Toscano is a 2008 graduate of the University of Connecticut. He is a second-year doctoral student in biological sciences in USC’s College of Arts and Sciences, where he is working with Dr. Blaine D. Griffen. His research interests lie within the areas of population and community ecology. His research looks at the importance of multiple facets of biodiversity for the health and functioning of South Carolina’s intertidal oyster reefs.
Link is a 2011 graduate of the University of South Carolina, double majoring in chemistry and biology.

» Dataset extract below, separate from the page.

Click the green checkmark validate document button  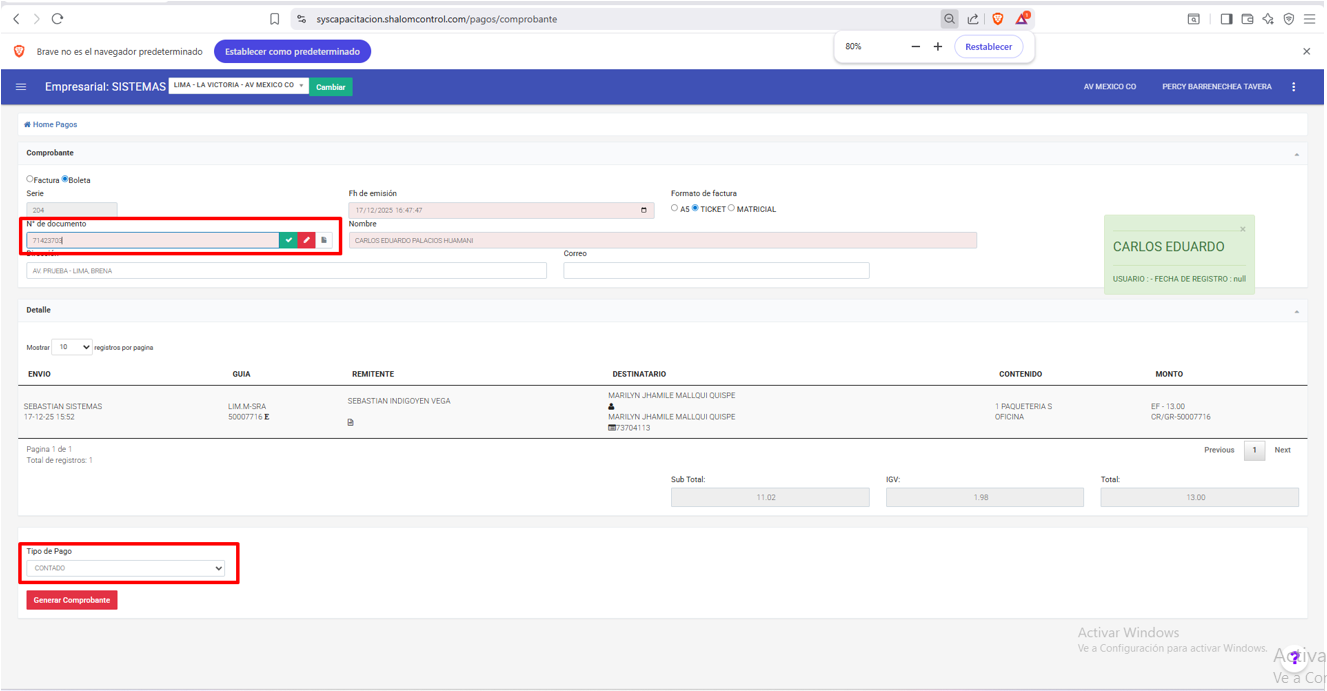pos(288,240)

She was a Capstone Scholar, a Palmetto Fellow and was awarded the Valedictorian Scholarship and the Victor W. Laurie Junior Year Scholarship. She received the Hiram and Lawanda Allen Scholarship for Excellence in Chemistry as well as the Outstanding Undergraduate Chemistry Major, awarded by the South Carolina Section of the American Chemical Society.

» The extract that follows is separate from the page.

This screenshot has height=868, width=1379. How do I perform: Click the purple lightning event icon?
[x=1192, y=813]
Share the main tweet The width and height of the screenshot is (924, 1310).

As an undergraduate she received a Magellan Grant for research on a sensor for the carcinogenic molecule benzene under the mentoring of Dr. John Lavigne; the summer before her senior year she received a DAAD/RISE (Deutscher Akademischer Austausch Dienst/Research Internship in Science and Engineering) to Germany where she worked to develop a molecule selective for a cellular component involved in inflammatory diseases; and her senior year she received the Outstanding Undergraduate Research Award given by the South Carolina Academy of Science and the Charleston and Clemson Chapters of Sigma Xi. Next year she will bio-organic chemistry at Duke University.

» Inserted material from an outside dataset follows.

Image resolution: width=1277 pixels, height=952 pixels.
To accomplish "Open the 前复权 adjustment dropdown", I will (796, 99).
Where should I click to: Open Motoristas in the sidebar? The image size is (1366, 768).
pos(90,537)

Yehl is a 2008 graduate of the South Carolina Honors College. He was a Palmetto Fellow and received the Victor Laurie Junior and Senior Chemist Award as well as a USC Academic Scholarship. As an undergraduate he was actively involved in research: At USC under the mentorship of Dr. Ken Shimizu he worked on developing fluorescent sensors towards detecting biologically relevant acids and he received the DAAD/ACS-RISE (Deutscher Akademischer Austausch Dienst/Research Internship in Science and Engineering) award to carry out summer research in Germany. He is doctoral student in chemistry at Emory University. Fanning graduated from the University of South Carolina Honors College in 2008, double majoring in history and anthropology. She was a Palmetto fellow and received the Charles W. Coolidge History Award in 2006 and 2007, and the Outstanding Anthropology Student Award in 2008.
As a Magellan Scholar she worked with Dr. Kenneth G. Kelly during archaeological investigations at Habitation Creve Coeur on the island of Martinique studying pottery distribution across the site. Fanning began her career as a doctoral student in anthropology at the University of California Santa Cruz in 2009, and was the recipient of a Jacob K. Javits fellowship in 2010. She is studying West African archaeology and ceramic analysis.
The USC NSF Committee chaired by Erin Connelly (Biology) and comprises Michael Matthews (Chemical Engineering) Melayne McInnes (Economics), Edsel Pena (Statistics), Roger Sawyer (Arts & Sciences), and Ken Shimizu (Chemistry) is to be commended for their work with these students.
The Office of Fellowships and Scholar Programs identifies and recruits student to apply for nationally competitive fellowships and scholarships, www.sc.edu/ofsp. Since 1994 when the Office of Fellowships and Scholar Programs was established, 55 University of South Carolina students and recent graduates have won NSF Graduate Research Fellowships.